The Plastic SCM blog

Merge recursive strategy

You’ve must heard about “git merge recursive strategy” which is the default algorithm that git uses when merging two branches. How does it work and why is it good?

Basics – elements on a merge

You’ve got two branches you want to merge. The basic “players” to consider are:
  • The “source”: the changeset you’re merging from. Changeset 16 in our sample below.
  • The “destination”: the changeset you’re merging to. 15 in our case.
  • The “ancestor”: the changeset (or commit) which is the nearest parent of the “source” and the “destination”, which is “10” in our case.
    So, we will merge 16 and 15 using 10 as ancestor.

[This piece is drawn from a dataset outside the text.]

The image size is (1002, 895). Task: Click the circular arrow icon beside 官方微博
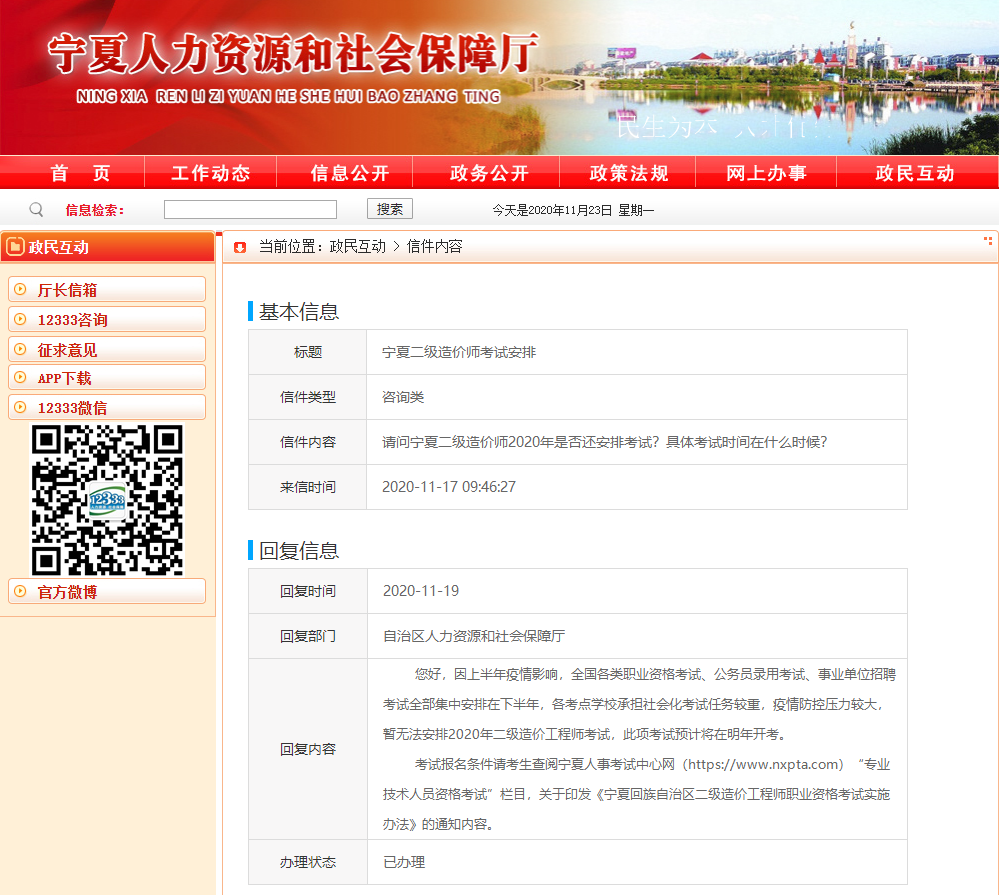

We DO need an ancestor to be used in “three-way” merges (more about it here).

    When is “merge recursive” needed?

    But, sometimes the scenario is not that simple. What if we find “two common ancestors”? The picture below shows how in this example we have to possible “common ancestors”.
    Please note: the example is a little bit forced since there’s not a good reason (initially) for the developer merging from changeset 11 into 16 instead of merging from changeset 15 (the latest from the branch “main” at the point of the merge). But let’s assume he has to do it for a reason (like cset:11 was stable and 13 and 15 weren’t at the time, for instance). The point is: between 15 and 16 there’s not a single unique ancestors but two ancestors at the same “distance”: 12 and 11.

    While it won’t happen on a daily basis, it is really likely to happen with long lived branches or complex branch topologies (the case depicted above is the shortest one driving to the “multiple ancestor” problem, but it can happen too with several changesets and branches in between the “crossed” merges).

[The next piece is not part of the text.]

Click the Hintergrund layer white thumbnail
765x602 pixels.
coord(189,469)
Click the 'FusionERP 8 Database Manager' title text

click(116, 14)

    One solution is to “select” one of the ancestors as the valid one for the merge (which is the option Mercurial takes) but as we will see below, it has many drawbacks.

    How “merge recursive” works?

    When more than one valid ancestor is found, the “recursive merge” strategy will create a new unique “virtual ancestor” merging the ones initially found. The following image depicts the algorithm:

    A new “ancestor 2” will be used as “ancestor” to merge the “src” and “dst”.

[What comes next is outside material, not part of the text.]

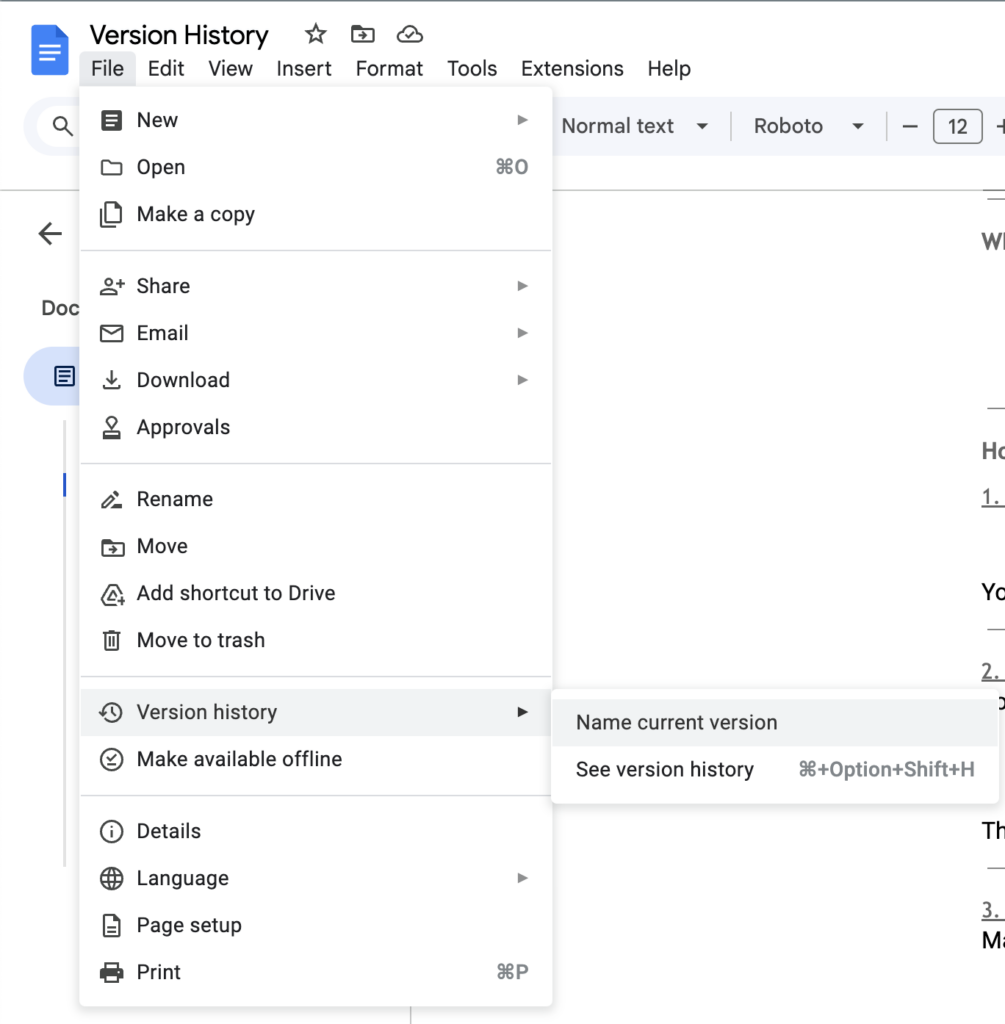Viewport: 1005px width, 1024px height.
Task: Open the Normal text style dropdown
Action: tap(634, 126)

    The “merge recursive strategy” is able to find a better solution than just “selecting one of the two” as I’ll describe below.

    Why merge recursive is better – a step by step example

    Let me use the following “notation” in thenext example: a file “foo.c” with three lines like these:
    b
    c
    d
    

    It will be described as: /foo.c = bcd.

    Of course, for the sake of simplicity I’ll be using “stupid lines” like “abc” but assume the example is valid for real code too.

    Let’s take a look at the following case in the diagram below:

    I’ll try to describe it changeset by changeset:

  • 0 -> we had a file foo.c with content foo=bcd (three lines, first is “b”, second is “c” and third is “d”)
  • 1 -> we edit foo.c on a branch and add a new line so it ends up being foo=bcde
  • 2 -> we modify the second line of the file on “main”. Now the file is foo=bCd
  • 3 -> we create a new branch from cset “2” and add a new line at the beginning so it is now foo.c=abCd
  • 4 -> going back to “task001” we modify the line we just added: foo.c=bcdE
  • 5 -> we “undo” the change we just did on “main”: foo.c=bcd
  • 6 -> we MERGE “4” and “3” and create “6” as foo.c=abCdE (we combine the changes we made on “task002” (adding a new line at the beginning) with the ones in “task001” (adding “E” at the end) and also the change coming from “2” on /main.
  • 7 -> we now MERGED “4” and “5” introducing the change from “4” (last line added) into “main”: foo.c=bcdE

    If we now merge “task002” on “main” (cset “7” and cset “6”) what should we get?

    We should get the “addition” on “task002” (a new line “a” at the beginning) on top of “7”, isn’t it?

    The expected result is: foo.c=abcdE.

    We shouldn’t get the line “C” in uppercase as it is on “task002” because we fixed it afterwards on “main”.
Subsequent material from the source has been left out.